(Records begins)
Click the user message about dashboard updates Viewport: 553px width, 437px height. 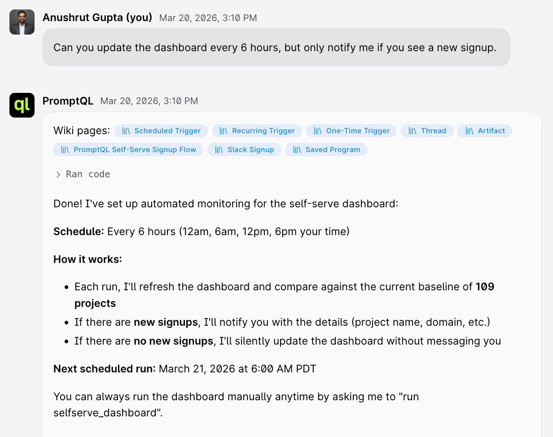click(x=275, y=48)
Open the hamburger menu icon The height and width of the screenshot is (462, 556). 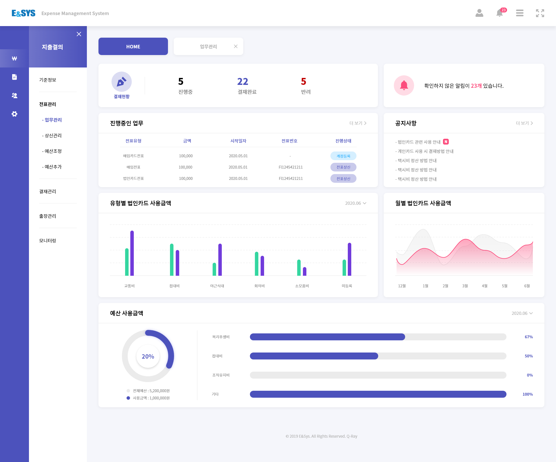(x=520, y=13)
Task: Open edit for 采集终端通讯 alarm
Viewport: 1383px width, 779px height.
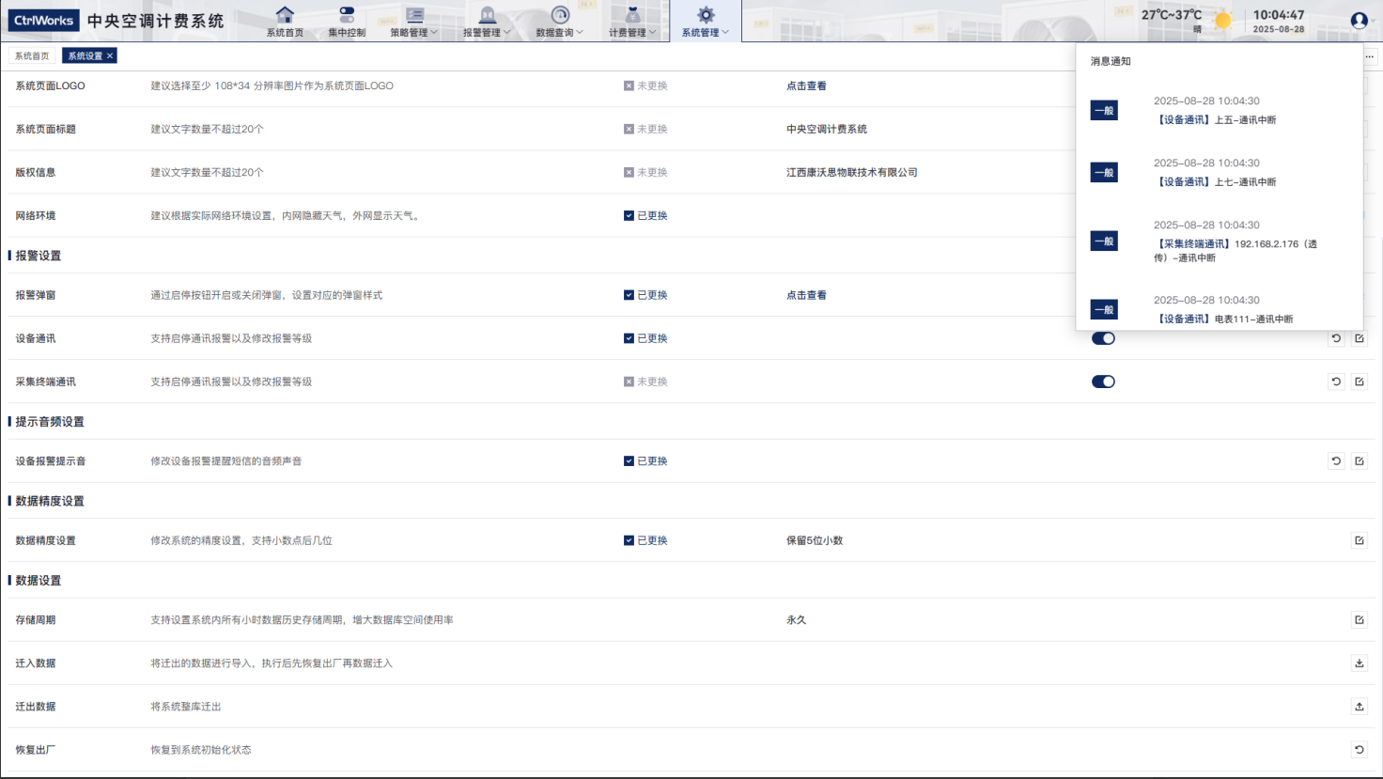Action: pyautogui.click(x=1359, y=382)
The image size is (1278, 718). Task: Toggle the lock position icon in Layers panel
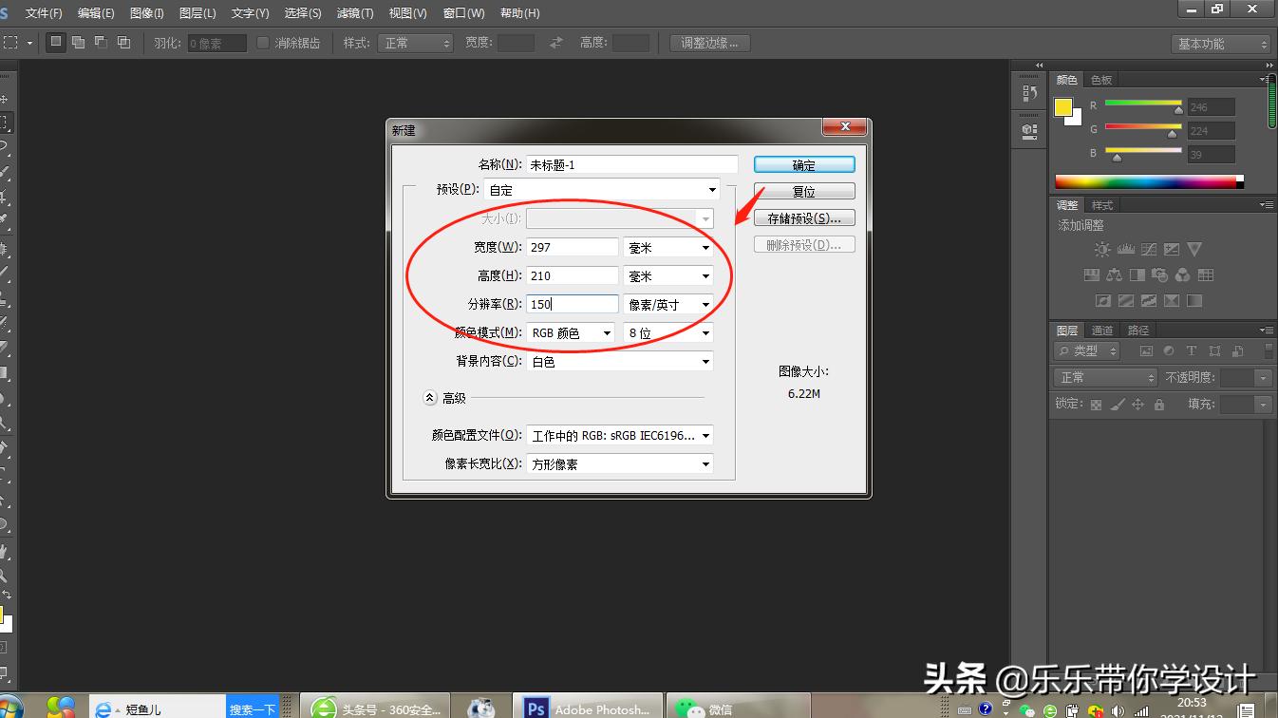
(Records ends)
Exercise prompt
Each line in the entries above that includes the word "Task" counts once; state the total and nothing else.

Answer space
2